No coração de Ruy Castro
Eu, Mario, conheci Ruy Castro em 1984, quando ele ainda não era escritor de sucesso. Éramos colegas na Ilustrada, da Folha de S. Paulo. Depois que deixei o jornal, só o encontrei uma vez, na ponte aérea, já não me lembro mais se indo para o Rio ou vindo para São Paulo. Faz tempo...
Eu, Mario, conheci Ruy Castro em 1984, quando ele ainda não era escritor de sucesso. Éramos colegas na Ilustrada, da Folha de S. Paulo. Depois que deixei o jornal, só o encontrei uma vez, na ponte aérea, já não me lembro mais se indo para o Rio ou vindo para São Paulo. Faz tempo.
Com Ruy Castro, aprendi uma lição, meio de longe, porque infelizmente nunca fomos amigos: escrever bem requer, não raro, humor. E o humor de Ruy Castro, nos textos e na convivência, podia ir do nível mais sutil ao mais escrachado.
Era (é) um mestre na arte inglesa da self-deprecation. Um dia, ele circulou na redação com uma abobrinha na mão. A quem lhe perguntava o motivo, respondia: “Essa é a diferença entre mim e o Claudio Abramo. Eu sei que escrevo abobrinhas, ao contrário dele, que acha que escreve coisas muito sérias”. A gargalhada era certa.

◇ ◇ ◇

> _Enunciado da tarefa_: Por favor, extraia do texto sobre Ruy Castro, sem nenhuma alteração, a passagem que começa em "Com Ruy Castro, aprendi" e segue até "ao mais escrachado.".

> _Registros fornecidos_:
◇ ◇ ◇

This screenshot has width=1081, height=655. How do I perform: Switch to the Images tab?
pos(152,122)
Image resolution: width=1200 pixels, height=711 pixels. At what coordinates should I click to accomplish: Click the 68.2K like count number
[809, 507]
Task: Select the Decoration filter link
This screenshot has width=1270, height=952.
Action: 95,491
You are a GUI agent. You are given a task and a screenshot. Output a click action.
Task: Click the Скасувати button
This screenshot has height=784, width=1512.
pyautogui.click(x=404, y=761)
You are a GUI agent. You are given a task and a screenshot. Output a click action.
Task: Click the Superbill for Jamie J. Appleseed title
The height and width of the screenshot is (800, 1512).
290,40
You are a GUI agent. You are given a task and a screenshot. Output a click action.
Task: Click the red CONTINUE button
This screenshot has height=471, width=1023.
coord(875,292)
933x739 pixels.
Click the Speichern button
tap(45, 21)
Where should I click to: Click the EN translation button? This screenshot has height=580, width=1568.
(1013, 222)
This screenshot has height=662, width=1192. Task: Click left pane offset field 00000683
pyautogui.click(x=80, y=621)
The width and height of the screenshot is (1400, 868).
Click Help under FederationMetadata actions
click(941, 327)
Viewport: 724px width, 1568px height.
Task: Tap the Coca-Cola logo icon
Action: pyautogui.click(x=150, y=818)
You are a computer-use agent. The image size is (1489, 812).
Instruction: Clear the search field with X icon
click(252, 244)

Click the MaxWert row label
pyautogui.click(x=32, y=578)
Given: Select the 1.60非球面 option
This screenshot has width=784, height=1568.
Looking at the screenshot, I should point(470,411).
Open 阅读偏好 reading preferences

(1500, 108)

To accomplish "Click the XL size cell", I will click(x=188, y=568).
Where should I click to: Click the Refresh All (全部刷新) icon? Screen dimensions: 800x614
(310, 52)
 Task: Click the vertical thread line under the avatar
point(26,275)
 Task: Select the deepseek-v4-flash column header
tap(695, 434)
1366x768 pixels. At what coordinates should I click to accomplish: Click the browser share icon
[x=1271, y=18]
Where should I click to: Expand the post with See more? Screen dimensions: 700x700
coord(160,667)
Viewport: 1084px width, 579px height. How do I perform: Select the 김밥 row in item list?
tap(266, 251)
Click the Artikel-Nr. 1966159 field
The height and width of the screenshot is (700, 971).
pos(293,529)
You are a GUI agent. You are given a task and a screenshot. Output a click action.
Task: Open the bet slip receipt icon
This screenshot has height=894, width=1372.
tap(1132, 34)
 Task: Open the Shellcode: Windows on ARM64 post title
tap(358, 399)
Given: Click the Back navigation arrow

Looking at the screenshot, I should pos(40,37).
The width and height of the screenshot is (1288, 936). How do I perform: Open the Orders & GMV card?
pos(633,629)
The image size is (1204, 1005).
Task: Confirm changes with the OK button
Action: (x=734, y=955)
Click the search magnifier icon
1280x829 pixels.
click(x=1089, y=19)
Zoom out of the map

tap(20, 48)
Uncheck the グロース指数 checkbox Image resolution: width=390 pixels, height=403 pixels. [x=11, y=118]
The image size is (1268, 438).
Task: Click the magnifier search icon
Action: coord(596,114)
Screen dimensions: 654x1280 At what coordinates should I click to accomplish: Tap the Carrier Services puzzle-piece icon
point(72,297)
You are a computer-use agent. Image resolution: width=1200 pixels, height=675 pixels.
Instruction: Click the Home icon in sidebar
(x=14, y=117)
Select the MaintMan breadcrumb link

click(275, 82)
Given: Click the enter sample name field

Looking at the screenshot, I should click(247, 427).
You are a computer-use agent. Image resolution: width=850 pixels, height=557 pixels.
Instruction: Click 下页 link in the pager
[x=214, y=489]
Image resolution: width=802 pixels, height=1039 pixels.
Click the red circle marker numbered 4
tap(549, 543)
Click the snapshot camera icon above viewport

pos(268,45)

◇ ◇ ◇

> _Resultado da tarefa_:
Com Ruy Castro, aprendi uma lição, meio de longe, porque infelizmente nunca fomos amigos: escrever bem requer, não raro, humor. E o humor de Ruy Castro, nos textos e na convivência, podia ir do nível mais sutil ao mais escrachado.